Monday, February 11, 2013

Principles of Business

I like the ones I see from LaRue Tactical, especially in this time when others are showing their true colors (yellow). [Read]

UPDATE: GRNC wants to get other manufacturers on the record.  Also note Kevin Wilmeth's concerns in  comments -- I'm going to have to leave it up to comment posters to hash this out as I just won't have any time today to delve into this.  I'll try to moderate as quickly as I can get to things.

[Via Dave Licht]

3 comments:

Kevin Wilmeth said...

David, respectfully, I'll share here what I said yesterday when Kurt Hofmann first pointed me to the LaRue press release. In short: I'm as ready as anyone to recognize voluntary leadership in the marketplace--God knows we need it--but from what I've seen thus far I'm not sure this belongs on a bandwagon.

I'd love to be educated otherwise, btw.

__________

[Kurt, ] I had not seen that. And if I'm reading it right, I'm not entirely sure I'd call it a win. The disclaimer at the bottom seems to explicitly exclude Feds and .mil, which would seem to seriously dilute any point that they are making, but I fully admit I'm a lot more rigorous about that standard than most. And--please correct me if I've misread this--it appears from the release's narrative that the reason they are doing this is not so much to make a point about protecting the rights of the individual, but rather to protect the liability concerns of the business and its employees, should one of them mistakenly make a sale that they in good faith believe is compliant with state/local laws, but in fact is not and exposes them to lawsuits.

If that is true, while taking nothing away from the very real risk of failing to accurately traverse the ever-changing and deliberately deceptive legal landscape, and while taking nothing away from the effective practice of denying state/local agencies exactly what is denied the plebes, I would say that pinning the matter on the risk of lawsuit over mistaken discrimination blunts any point of principle in a negative way.

It's not my intention to pick on LaRue, there; thinking of them as a business I could understand fully if they simply wanted to go to least-common-denominator for all sales to mitigate risk. My only request would be that this be completely clear and unambiguous. We've all had quite enough of the semantic wordsmithy specifically designed to excuse behaviors that would never sell without a little deceptive "help", and I admit that I've got little patience left for anything that smacks of it in any way.

I would love to learn that I misread those words, and would happily accept education thereon. It's a time in which we need such leadership.

Sean D Sorrentino said...

Way to miss the point. The laws being passed are State laws. In case you missed it, there are no new federal laws. The point is to force the police in NY and California to follow the same laws as the citizens in those states.

I will never understand why people make the perfect the enemy of the good. LaRue stands up to New York and you bitch that they aren't "standing up" to the US Marshalls Service. How does that make sense?

We need to get other manufacturers in on this. GRNC is pushing Glock, S&W, and SIG to sign on to this because the only three pistols approved for duty use in the NYPD are made by these manufacturers.

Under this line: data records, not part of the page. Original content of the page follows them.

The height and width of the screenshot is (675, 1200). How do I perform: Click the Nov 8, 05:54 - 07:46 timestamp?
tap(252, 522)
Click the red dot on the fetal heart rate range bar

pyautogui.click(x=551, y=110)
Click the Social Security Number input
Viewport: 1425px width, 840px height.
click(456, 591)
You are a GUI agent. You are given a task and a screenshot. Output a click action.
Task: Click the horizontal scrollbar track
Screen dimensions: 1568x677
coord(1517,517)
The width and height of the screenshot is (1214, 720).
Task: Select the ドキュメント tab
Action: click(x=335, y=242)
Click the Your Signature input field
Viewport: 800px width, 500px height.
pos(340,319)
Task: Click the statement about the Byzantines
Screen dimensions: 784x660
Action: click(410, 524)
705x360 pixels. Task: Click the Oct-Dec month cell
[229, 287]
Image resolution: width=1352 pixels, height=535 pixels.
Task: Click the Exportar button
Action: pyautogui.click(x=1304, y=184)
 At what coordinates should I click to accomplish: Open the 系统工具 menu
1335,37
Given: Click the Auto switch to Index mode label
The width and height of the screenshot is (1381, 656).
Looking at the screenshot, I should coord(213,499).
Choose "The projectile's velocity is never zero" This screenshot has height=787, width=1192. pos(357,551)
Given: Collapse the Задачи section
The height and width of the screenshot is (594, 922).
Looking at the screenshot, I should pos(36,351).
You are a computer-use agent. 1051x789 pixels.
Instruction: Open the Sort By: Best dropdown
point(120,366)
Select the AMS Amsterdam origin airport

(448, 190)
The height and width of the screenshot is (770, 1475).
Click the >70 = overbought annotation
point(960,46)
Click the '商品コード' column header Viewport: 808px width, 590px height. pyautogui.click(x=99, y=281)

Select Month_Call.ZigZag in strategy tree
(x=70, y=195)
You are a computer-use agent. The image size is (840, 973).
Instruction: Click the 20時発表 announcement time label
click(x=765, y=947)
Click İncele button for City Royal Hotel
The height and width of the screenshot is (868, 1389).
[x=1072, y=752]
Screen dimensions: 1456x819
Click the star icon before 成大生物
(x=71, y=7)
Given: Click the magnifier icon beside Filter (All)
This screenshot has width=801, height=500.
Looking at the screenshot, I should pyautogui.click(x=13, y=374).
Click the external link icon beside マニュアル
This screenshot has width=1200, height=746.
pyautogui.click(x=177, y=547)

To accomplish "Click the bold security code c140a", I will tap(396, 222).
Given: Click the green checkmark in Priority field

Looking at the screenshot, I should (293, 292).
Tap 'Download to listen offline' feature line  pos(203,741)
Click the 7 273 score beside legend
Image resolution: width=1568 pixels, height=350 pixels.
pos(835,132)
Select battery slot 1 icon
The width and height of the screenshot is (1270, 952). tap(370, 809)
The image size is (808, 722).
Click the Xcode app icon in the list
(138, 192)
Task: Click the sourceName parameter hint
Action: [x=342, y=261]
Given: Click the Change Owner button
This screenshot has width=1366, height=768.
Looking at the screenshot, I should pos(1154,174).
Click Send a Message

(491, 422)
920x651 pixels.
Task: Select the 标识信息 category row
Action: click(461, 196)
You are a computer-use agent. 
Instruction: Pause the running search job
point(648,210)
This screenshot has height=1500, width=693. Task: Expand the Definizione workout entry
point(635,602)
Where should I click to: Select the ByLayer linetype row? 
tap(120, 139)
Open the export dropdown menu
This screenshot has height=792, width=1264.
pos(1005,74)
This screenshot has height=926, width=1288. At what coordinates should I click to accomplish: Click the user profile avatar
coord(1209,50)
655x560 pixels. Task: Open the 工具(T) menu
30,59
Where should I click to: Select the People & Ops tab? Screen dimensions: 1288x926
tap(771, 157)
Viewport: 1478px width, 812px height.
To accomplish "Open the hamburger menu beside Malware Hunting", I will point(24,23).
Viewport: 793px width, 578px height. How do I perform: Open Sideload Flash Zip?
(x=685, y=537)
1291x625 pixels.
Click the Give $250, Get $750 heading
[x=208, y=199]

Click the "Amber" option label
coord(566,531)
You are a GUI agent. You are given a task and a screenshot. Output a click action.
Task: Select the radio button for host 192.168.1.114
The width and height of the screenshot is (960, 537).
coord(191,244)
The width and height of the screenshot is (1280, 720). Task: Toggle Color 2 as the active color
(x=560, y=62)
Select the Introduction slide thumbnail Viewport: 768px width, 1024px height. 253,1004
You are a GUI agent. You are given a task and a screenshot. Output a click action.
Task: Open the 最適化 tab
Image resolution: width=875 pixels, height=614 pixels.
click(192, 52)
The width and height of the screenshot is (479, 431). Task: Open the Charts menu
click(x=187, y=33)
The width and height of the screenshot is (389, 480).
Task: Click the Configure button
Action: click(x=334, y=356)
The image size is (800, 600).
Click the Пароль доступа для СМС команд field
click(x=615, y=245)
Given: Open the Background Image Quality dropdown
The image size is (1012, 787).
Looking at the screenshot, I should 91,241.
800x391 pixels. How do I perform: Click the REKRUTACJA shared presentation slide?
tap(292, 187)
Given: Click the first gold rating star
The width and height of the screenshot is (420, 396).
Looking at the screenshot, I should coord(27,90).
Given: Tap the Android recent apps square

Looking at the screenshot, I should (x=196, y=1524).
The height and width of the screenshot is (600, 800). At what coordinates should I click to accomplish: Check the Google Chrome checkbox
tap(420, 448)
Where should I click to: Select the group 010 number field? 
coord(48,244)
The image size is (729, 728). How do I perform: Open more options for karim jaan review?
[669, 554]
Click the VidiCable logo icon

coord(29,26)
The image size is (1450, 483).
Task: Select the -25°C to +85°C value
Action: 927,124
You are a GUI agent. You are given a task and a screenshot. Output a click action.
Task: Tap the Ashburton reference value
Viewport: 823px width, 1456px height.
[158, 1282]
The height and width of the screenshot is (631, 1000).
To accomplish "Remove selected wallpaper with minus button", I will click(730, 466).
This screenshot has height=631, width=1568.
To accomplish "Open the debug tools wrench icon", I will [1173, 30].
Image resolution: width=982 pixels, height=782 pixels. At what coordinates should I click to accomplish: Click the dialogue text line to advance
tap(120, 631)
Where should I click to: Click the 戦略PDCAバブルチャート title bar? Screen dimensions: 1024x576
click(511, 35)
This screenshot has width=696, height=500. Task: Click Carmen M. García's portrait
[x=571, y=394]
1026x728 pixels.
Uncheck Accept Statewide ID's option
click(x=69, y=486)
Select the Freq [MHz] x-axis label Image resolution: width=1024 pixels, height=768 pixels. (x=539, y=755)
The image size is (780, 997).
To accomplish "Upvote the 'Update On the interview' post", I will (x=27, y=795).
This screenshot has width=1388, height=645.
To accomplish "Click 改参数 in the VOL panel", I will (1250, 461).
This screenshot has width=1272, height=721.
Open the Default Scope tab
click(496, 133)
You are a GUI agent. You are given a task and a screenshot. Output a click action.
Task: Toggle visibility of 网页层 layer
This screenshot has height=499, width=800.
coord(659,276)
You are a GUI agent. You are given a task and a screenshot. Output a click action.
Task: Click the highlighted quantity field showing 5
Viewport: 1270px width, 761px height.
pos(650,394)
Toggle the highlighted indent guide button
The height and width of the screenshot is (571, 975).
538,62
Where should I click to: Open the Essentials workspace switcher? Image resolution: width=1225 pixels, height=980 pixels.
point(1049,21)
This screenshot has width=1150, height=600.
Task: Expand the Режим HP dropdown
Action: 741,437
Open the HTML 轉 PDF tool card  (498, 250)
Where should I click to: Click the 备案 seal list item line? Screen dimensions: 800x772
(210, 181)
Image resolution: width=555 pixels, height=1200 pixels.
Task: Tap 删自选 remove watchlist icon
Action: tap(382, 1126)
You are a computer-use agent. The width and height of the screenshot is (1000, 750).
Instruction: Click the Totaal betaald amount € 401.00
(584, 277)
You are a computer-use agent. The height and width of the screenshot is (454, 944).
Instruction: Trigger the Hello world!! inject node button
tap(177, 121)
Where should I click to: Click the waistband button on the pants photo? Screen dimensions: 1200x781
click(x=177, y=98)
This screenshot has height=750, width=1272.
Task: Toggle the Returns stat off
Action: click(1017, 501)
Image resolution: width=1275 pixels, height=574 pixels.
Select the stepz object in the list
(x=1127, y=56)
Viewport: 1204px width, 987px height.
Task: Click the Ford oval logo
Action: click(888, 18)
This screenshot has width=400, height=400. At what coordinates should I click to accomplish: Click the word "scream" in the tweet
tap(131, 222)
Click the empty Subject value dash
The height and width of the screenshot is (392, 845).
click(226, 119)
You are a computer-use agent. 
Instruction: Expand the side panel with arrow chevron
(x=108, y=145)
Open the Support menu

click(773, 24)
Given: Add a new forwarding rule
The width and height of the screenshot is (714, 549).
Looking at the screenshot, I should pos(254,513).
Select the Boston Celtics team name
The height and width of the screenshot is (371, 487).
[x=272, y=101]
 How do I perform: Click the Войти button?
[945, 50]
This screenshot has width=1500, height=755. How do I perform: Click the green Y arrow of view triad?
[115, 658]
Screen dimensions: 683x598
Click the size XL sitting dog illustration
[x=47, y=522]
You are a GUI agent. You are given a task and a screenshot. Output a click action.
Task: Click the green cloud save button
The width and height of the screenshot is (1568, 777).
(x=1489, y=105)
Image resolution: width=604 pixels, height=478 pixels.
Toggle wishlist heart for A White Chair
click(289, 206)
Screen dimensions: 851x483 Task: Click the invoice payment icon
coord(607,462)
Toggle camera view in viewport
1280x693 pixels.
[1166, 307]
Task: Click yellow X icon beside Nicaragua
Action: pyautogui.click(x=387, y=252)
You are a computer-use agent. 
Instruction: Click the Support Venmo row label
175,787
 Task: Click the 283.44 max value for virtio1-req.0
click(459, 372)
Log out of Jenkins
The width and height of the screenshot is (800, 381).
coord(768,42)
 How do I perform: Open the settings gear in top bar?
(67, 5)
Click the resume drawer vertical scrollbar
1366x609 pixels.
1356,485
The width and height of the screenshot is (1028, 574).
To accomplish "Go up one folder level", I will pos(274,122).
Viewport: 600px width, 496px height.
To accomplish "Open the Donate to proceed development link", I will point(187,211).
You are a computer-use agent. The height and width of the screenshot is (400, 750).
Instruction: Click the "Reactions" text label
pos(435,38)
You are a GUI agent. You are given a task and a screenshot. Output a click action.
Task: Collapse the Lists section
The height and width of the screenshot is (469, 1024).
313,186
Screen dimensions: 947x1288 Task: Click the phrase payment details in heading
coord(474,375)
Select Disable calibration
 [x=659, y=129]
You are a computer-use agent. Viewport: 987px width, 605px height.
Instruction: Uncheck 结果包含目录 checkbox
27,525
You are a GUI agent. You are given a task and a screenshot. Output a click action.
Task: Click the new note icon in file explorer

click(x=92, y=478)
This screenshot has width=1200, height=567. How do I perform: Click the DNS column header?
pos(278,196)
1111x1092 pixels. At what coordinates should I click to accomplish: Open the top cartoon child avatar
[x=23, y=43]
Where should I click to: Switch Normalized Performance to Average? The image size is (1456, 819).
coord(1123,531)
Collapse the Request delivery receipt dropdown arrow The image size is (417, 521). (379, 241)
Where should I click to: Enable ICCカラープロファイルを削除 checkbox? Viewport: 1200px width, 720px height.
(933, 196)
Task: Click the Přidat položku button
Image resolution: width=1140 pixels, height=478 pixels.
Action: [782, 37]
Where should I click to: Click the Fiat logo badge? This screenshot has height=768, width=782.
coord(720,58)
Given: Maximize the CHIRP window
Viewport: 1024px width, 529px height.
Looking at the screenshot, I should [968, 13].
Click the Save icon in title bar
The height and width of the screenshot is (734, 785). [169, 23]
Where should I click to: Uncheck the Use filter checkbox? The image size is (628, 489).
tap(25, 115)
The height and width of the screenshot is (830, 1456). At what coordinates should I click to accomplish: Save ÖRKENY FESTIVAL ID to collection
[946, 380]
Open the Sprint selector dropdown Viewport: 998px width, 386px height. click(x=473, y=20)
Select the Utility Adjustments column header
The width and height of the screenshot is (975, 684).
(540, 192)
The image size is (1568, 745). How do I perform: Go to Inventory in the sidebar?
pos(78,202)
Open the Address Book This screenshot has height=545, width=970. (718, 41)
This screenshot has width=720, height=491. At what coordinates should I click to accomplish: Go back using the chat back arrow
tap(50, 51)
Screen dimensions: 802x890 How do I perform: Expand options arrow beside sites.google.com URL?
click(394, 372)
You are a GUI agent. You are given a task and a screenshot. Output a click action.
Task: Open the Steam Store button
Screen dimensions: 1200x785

If you want to see change, this is how to do it, not standing on the sidelines bitching that LaRue isn't pure enough.

Kevin Wilmeth said...

Hm. My comment was intended as a call for further clarification, and a request to be educated if I was somehow reading the press release improperly. I even went a little farther than I ordinarily would, in withholding judgment on LaRue's intentions before learning further, specifically out of my deep and abiding respect for Kurt and his outstanding work.

In rereading it now, I'm not sure how I could have made that much clearer. Perhaps you can show me where I 'bitch that they aren't "standing up" to the US Marshalls Service'.

Please, do not mistake a call for caution in bandwagon-building, especially at a time in which mis- and disinformation is flying around everywhere, for a purity pissing match. I've got no interest in the latter, which should be pretty obvious for anyone who has read any volume of my own work; if anything I have been more castigated for my continued efforts to reach out to people many consider hopeless. And at the risk of sounding flip: any snickering you may hear in the background is probably people who do know my work, laughing at the idea that what is above is what I sound like when I'm actually 'bitching'. :-)

Let me repeat: I'm not picking on LaRue, absent further information. For all I know, that outfit might take the concern I note above and immediately re-word its press release so that nobody could read it as anything other than strictly a statement of support for individual rights, against local and state agencies. That simple clarification (requiring absolutely no change in the policy) would put the action right up there with what Ronnie Barrett did (which was also entirely about the State, not the Feds), and I've long held that up as a first-class model of marketplace resistance.

I'll not condemn anyone until they prove I must. But nor will I add anyone to a bandwagon that currently contains the likes of Barrett and those that pulled out of the ESOS show, without at least making sure that they belong with that company. And LaRue's verbiage, as it is, is ambiguous on that point.

Although I will happily accept both--and the de facto effect of LaRue's policy would certainly seem to put private individuals on the same level as state/local agencies, regardless of its intent--there's still a distance between "cum ulla sella in pugno taberna" and "hero of the resistance".

Please: I'm not here to divide, only to clarify. Okay?